Request 1
According to the passage on the China lobby, who established the Committee of One Million?
Request 2
Repeat the part of the passage on the China lobby that starts at "Cold War period" and ends at "of China (Taiwan).", word for word.
━━ Passage provided ━━
In American politics, the China lobby consisted of advocacy groups calling for American support for the Republic of China during the period from the 1930s until US recognition of the People's Republic of China in 1979, and then calling for closer ties with the PRC thereafter.

After 1945, the term "China lobby" was used most often to refer to groups favoring the Republic of China (ROC) on Taiwan in opposition to Mao Zedong's communist government in Beijing. They opposed the 1972 Nixon visit to mainland China, and the American recognition of the People's Republic of China (PRC) in 1979. The small Chinese American community largely shared a similar pro-ROC perspective.  Since that time, the support for Mainland China has greatly strengthened.

History

Cold War period

The Committee of One Million Against the Admission of Red China to the United Nations, later changed its name to The Committee of One Million Against the Admission of Communist China to the United Nations. The committee was established by Marvin Liebman, a political activist. Congressman Walter Judd (1898–1994) was an important spokesman for the Lobby. The China Lobby was funded by the Kuomintang through T. V. Soong, one of the wealthiest people in the world, brother-in-law of Chiang Kai-shek, the leader of the Republic of China (Taiwan).
━━━
━━ Information provided ━━
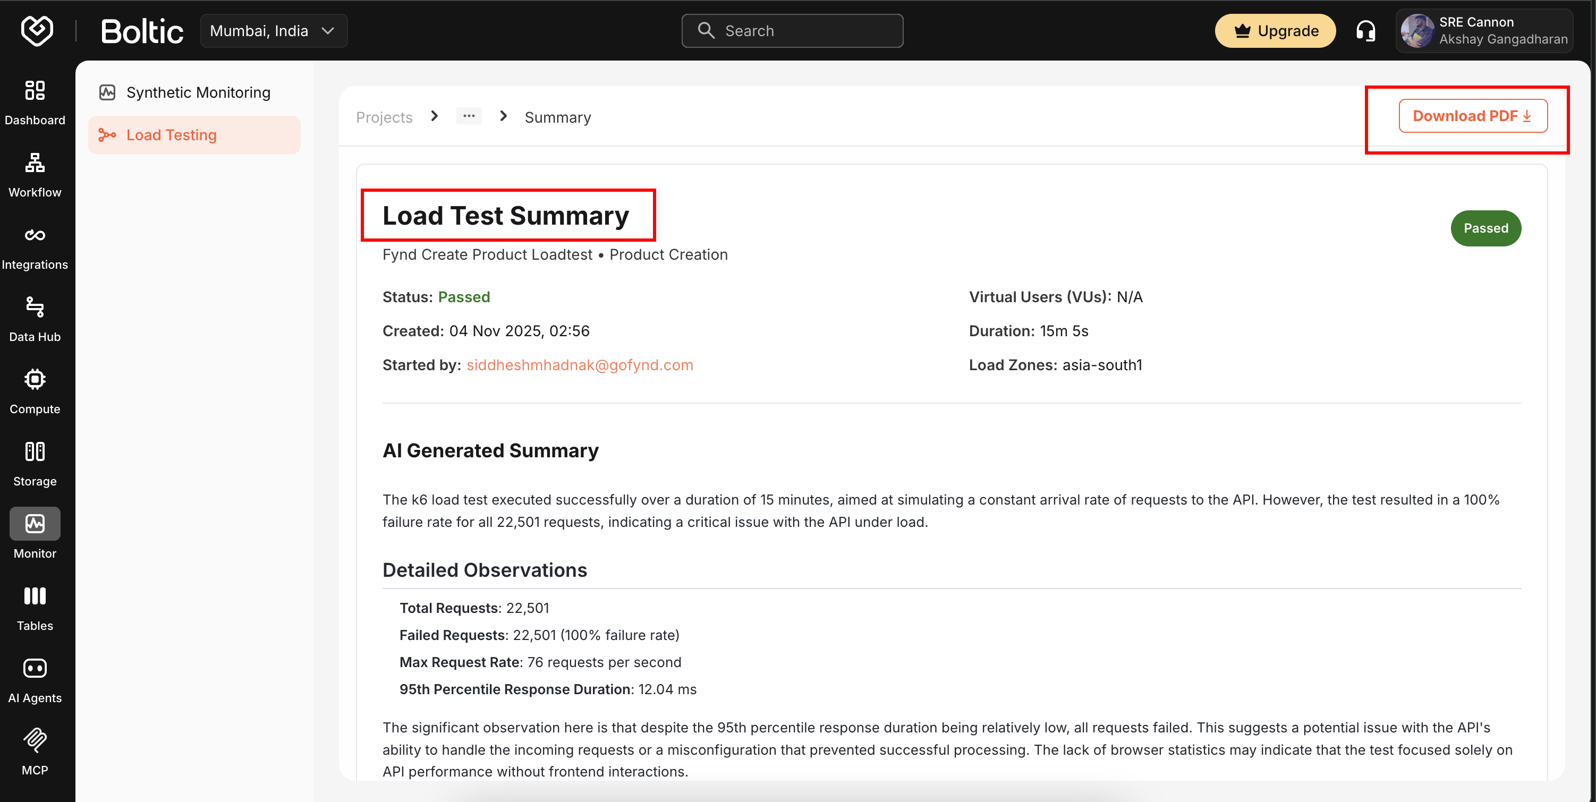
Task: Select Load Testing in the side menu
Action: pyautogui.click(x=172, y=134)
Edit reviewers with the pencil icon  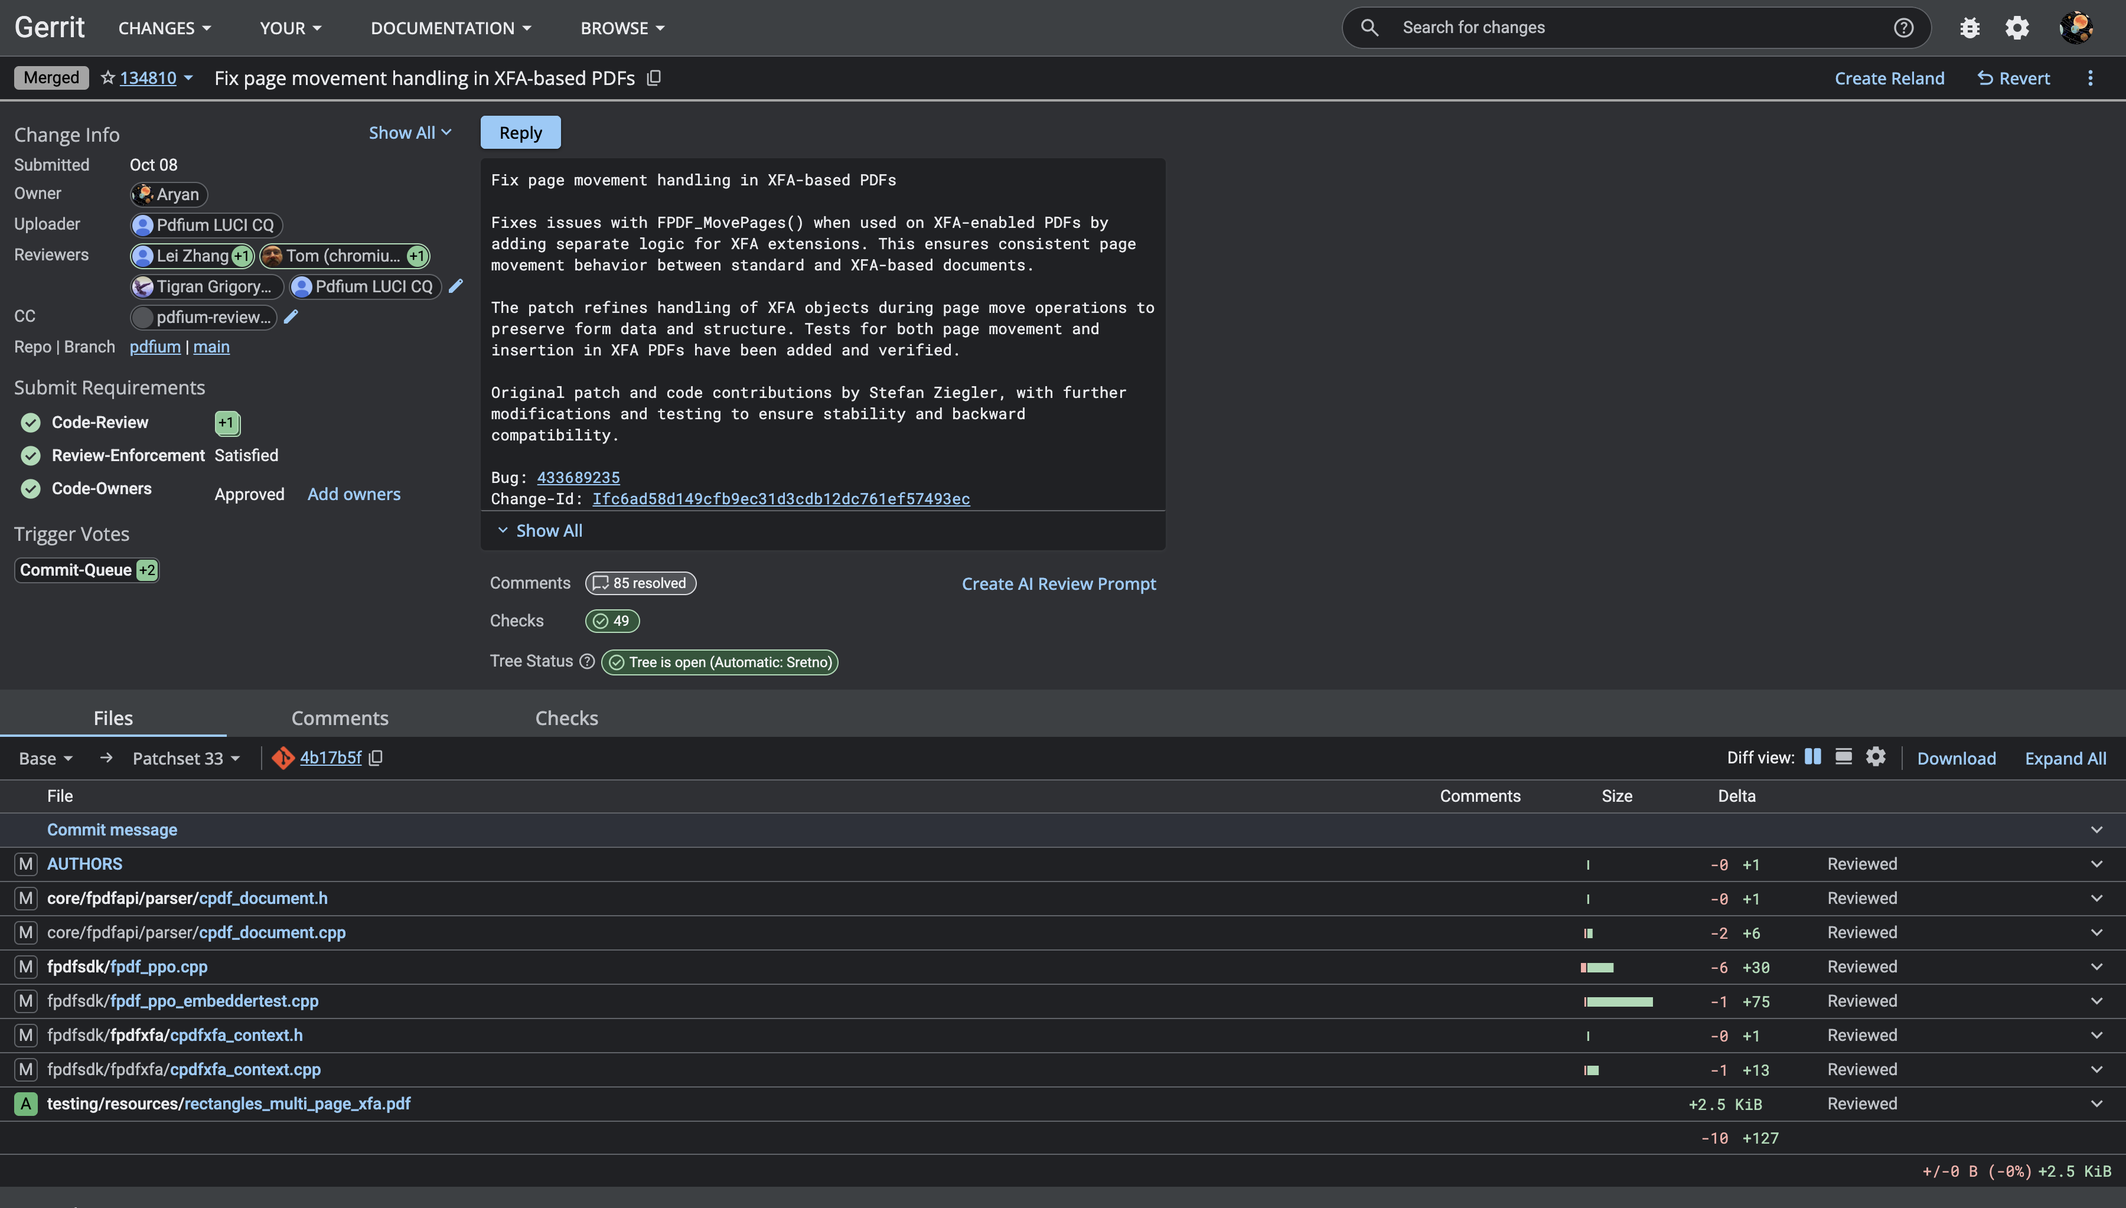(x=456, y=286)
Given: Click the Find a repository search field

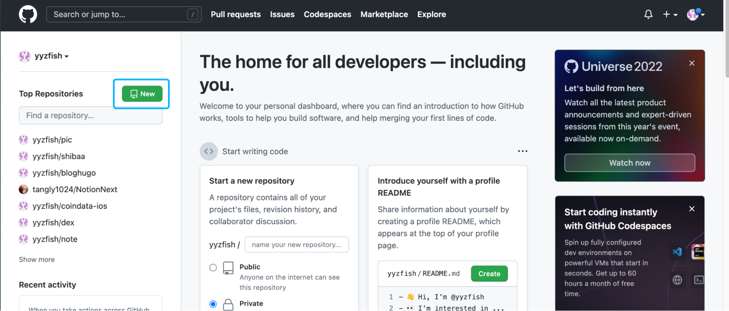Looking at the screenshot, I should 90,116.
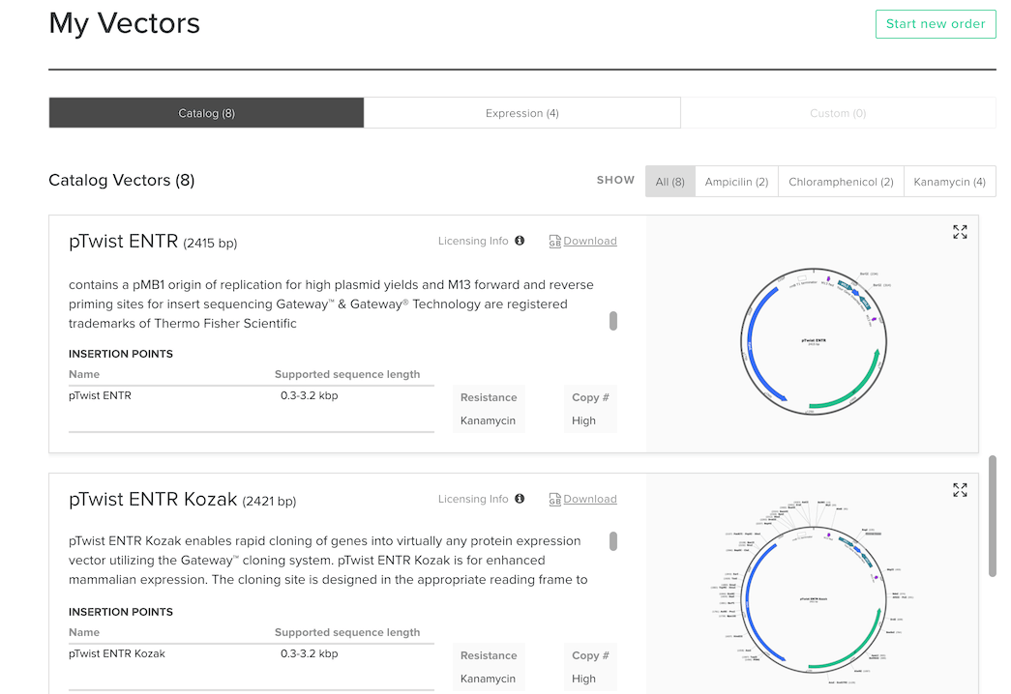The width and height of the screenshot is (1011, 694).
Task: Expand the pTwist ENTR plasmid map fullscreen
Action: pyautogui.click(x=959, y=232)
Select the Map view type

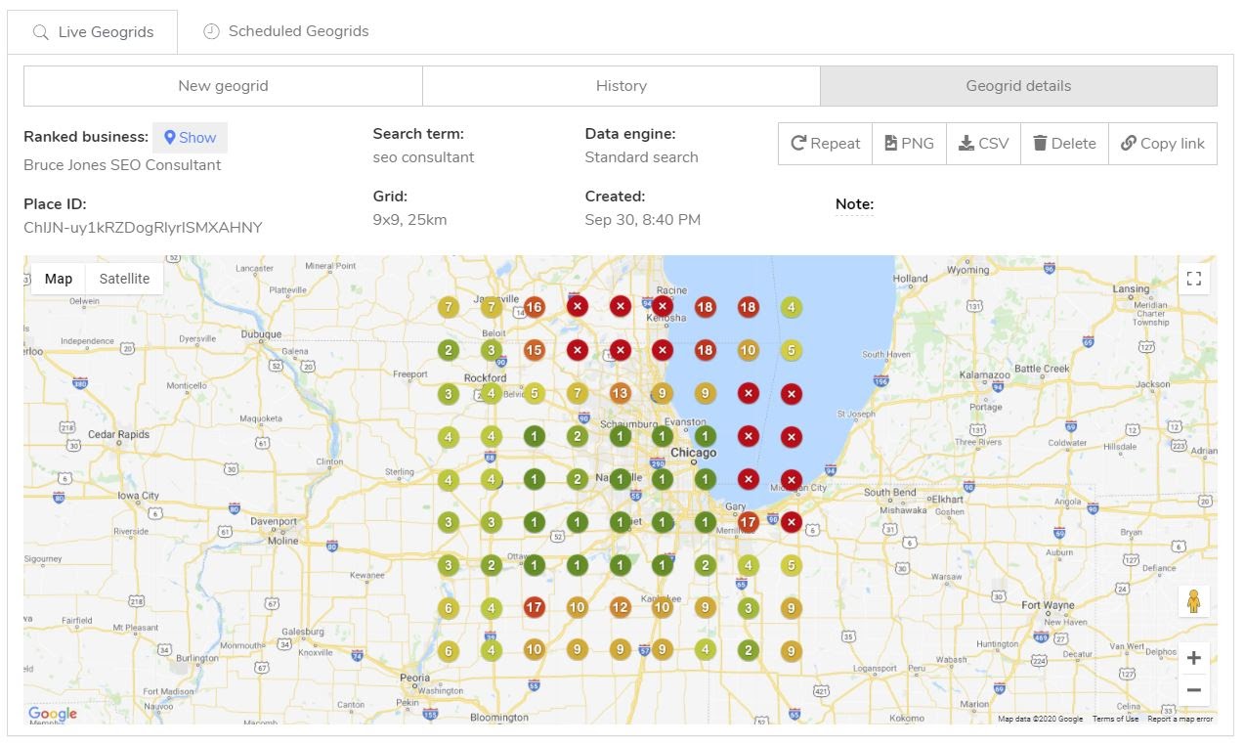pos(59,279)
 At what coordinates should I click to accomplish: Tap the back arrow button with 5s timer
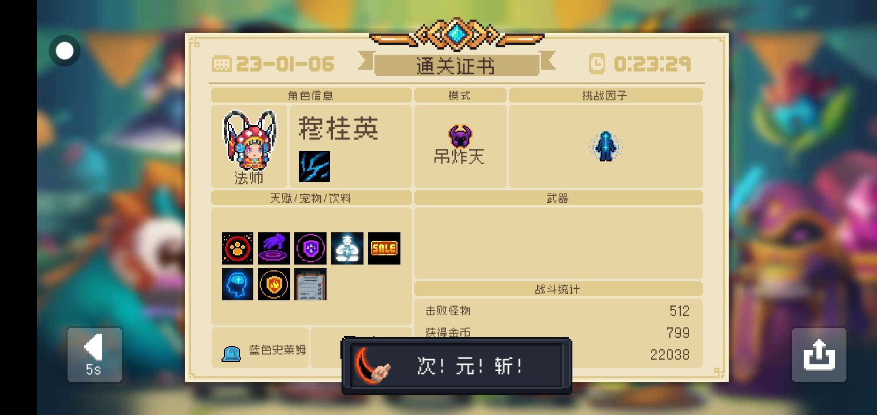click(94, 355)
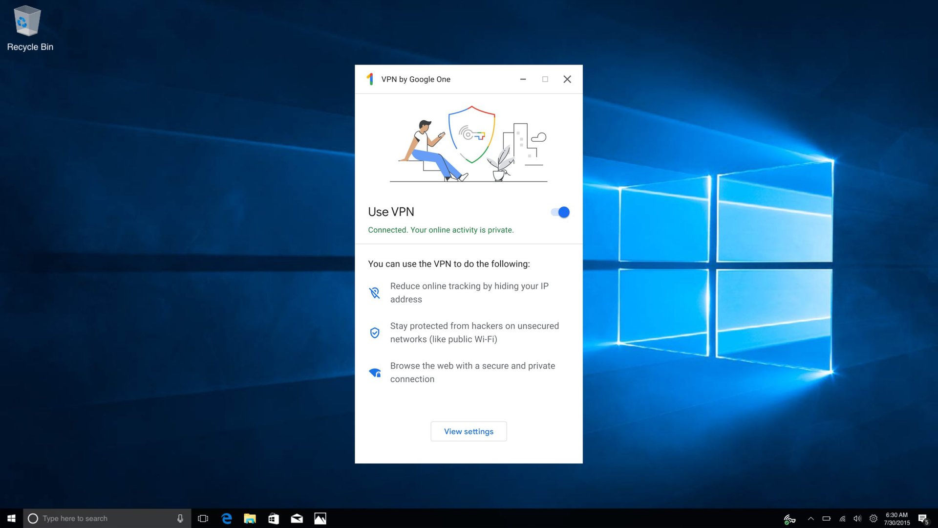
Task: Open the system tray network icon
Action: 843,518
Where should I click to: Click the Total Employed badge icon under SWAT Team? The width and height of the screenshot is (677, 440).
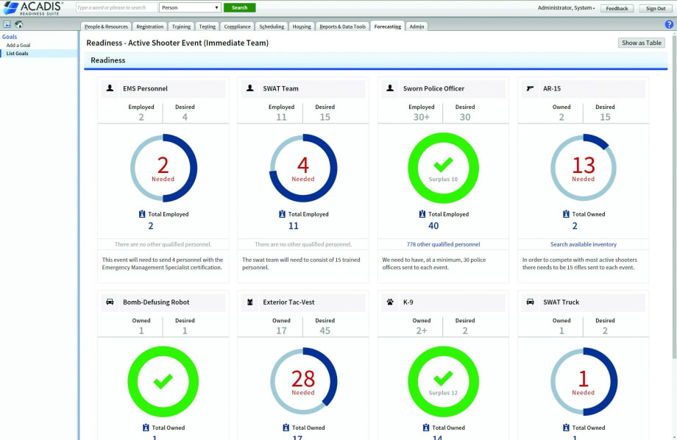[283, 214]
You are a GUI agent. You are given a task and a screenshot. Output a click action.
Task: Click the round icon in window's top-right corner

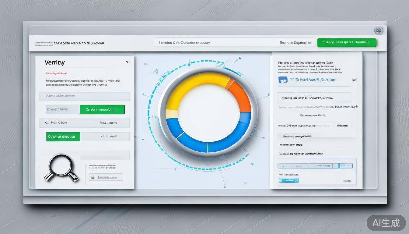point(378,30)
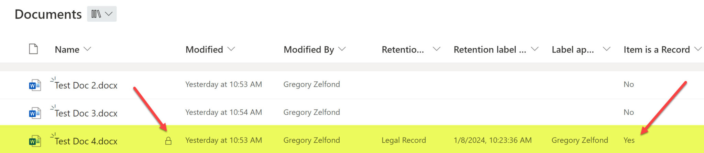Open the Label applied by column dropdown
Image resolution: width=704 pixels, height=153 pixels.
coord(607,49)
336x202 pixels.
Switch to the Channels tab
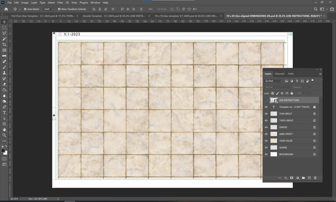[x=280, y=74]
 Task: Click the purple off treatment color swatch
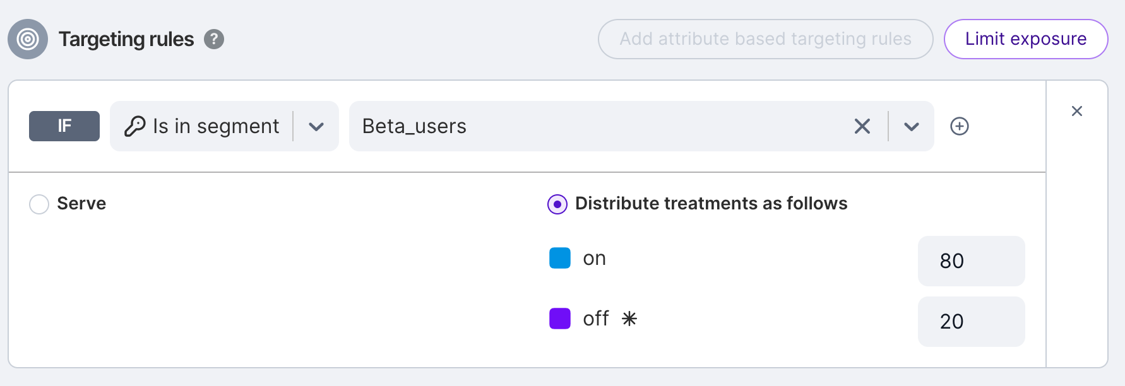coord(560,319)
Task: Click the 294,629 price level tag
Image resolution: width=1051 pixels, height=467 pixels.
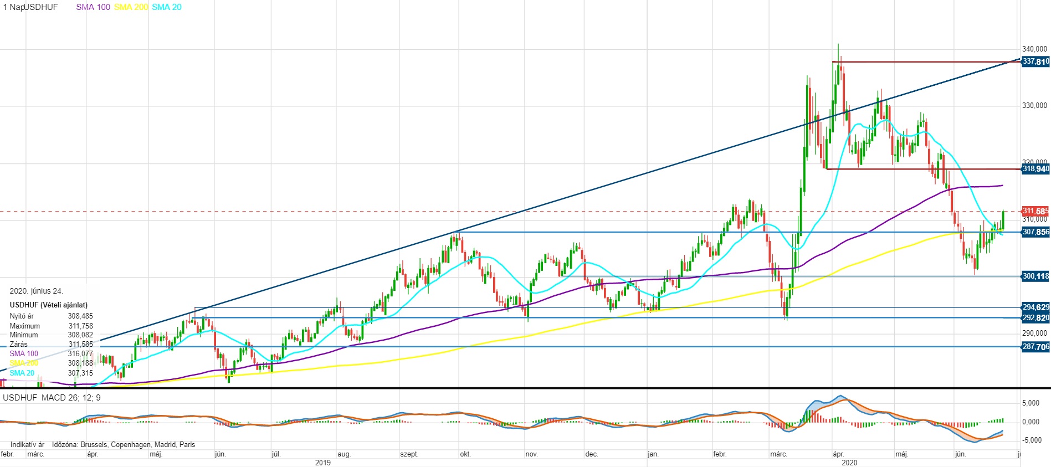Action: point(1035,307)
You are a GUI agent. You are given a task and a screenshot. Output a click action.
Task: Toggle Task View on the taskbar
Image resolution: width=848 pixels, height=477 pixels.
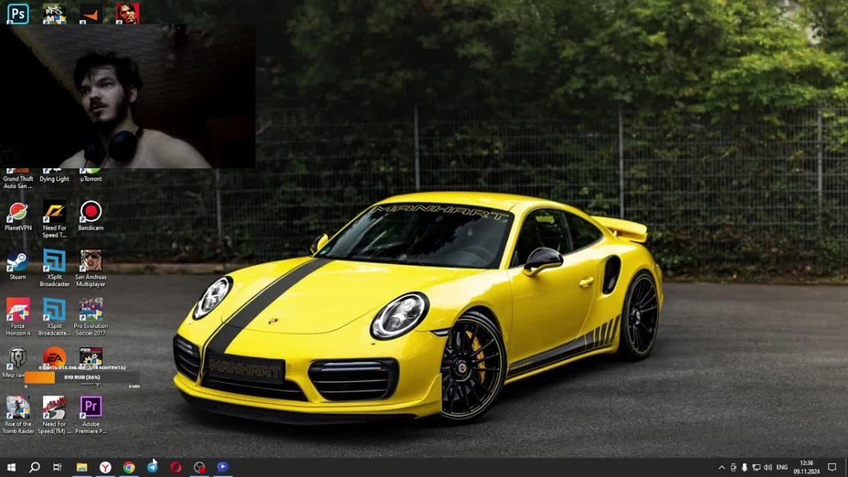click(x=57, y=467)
━━━
Written solution 1
Marvin Liebman, a political activist, established it.

Written solution 2
Cold War period

The Committee of One Million Against the Admission of Red China to the United Nations, later changed its name to The Committee of One Million Against the Admission of Communist China to the United Nations. The committee was established by Marvin Liebman, a political activist. Congressman Walter Judd (1898–1994) was an important spokesman for the Lobby. The China Lobby was funded by the Kuomintang through T. V. Soong, one of the wealthiest people in the world, brother-in-law of Chiang Kai-shek, the leader of the Republic of China (Taiwan).